*TASKS TO COMPLETE*
a: Answer these questions from the passage on overconfidence bias:
(i) At which year's Berkshire Hathaway shareholders meeting did Buffett mention the letter from David Dodd's daughter?
(ii) What name has behavioral finance given to the lack of knowing your limitations?
(iii) What does the passage name as a surprisingly simple and effective way to counter this bias?
b: Pick up the passage on overconfidence bias in investing after its final sentence and write the next part.
(EXERCISE TEXT begins)
At the 1989 Berkshire Hathaway shareholders meeting, Buffett said that he had recently received a letter from the daughter of David Dodd. Dodd’s daughter wrote that her father thought it was important to know your limitations. Buffett added that this was one of Dodd’s favorite themes.
“Knowing your limitations” has been studied by behavioral finance, which has labeled the lack of this virtue overconfidence bias. Numerous studies have shown our strong inclination towards this bias, even when we are made aware of its presence. It seems to be a kind of useful short-cut mechanism from a utilitarian perspective that is used in everyday life when there is nothing really riding on expressing a particular point of view, for example, predicting the outcome of a football game.
This bias is practiced so frequently, and it is so psychologically ingrained, that it can be a real challenge to check it when you are dealing with something that requires absolute accuracy grounded in facts. Its stubborn presence has been a material factor in everything from airplane crashes to botched medical procedures. Check lists have been recognized as a surprisingly simple and effective way to counter this bias.
Investing is an art that has no place for overconfidence bias and many fortunes have been lost as a result of it.
Investing presents a particular problem because it inherently involves making predictions about the future based on imperfect information. Moreover, greed acts as a kind of magnet drawing us towards an imagined positive outcome, even if our conclusion about the probability of that outcome is not grounded in facts.
(EXERCISE TEXT ends)
(DATA TO EXAMINE begins)
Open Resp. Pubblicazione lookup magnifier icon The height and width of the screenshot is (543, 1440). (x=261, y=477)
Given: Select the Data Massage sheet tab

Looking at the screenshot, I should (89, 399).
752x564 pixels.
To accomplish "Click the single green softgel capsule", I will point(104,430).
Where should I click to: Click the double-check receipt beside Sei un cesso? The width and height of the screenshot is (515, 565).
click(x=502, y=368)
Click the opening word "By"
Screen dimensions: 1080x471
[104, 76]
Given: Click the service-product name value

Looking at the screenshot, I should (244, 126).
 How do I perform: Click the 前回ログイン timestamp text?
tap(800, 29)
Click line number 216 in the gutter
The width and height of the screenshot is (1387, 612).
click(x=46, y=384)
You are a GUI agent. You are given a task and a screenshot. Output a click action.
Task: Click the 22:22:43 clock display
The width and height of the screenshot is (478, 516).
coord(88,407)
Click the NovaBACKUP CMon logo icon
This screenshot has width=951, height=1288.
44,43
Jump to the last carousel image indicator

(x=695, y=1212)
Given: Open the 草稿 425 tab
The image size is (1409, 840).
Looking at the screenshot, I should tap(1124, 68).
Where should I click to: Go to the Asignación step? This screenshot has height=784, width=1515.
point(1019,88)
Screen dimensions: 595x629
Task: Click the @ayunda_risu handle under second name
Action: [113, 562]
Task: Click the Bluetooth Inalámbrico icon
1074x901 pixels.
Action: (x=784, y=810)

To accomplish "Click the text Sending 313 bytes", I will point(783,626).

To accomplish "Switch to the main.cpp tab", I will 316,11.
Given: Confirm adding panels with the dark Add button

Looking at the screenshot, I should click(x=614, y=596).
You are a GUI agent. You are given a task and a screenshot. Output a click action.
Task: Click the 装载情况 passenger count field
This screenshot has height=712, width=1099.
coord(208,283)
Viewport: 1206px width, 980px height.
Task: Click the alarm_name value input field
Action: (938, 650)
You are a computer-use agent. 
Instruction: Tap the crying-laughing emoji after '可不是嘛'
(DATA TO EXAMINE ends)
*ANSWERS TO THE TASKS*
a:
(i) 1989
(ii) Overconfidence bias
(iii) Check lists

b:
The trick in fighting this bias is to be brutally honest about what you know and what you don’t know. This is where knowing your limitations comes in. You must first isolate what you really know and then determine if it is enough to make a prediction. If not, you should take a pass. If it is, then, according to Buffett, your task essentially comes down to determining the chance that you are correct times the amount of possible gain minus the chance that you are wrong times the amount of possible loss.
One useful thought experiment is to imagine giving a presentation on your investment thesis to a group of knowledgeable industry executives. Could you do it? Write down your thesis. Share it with another savvy investor.
One other word of caution. Big money is made by taking meaningful positions when you are certain the odds are in your favor. This requires a high degree of certainty. You can delude yourself into thinking that you know what you’re doing by only investing a trivial amount in a stock relative to your net worth. This is why Buffett says that diversification is a hedge against ignorance. The more you invest this way the more likely it is that your returns will equal that of a stock index. Put another way, taking only small positions is a way of perpetuating overconfidence bias because you can pretend you know what you’re doing when in fact you’re really speculating.
Outstanding Investor Digest, June 23, 1989, pages 5, 6.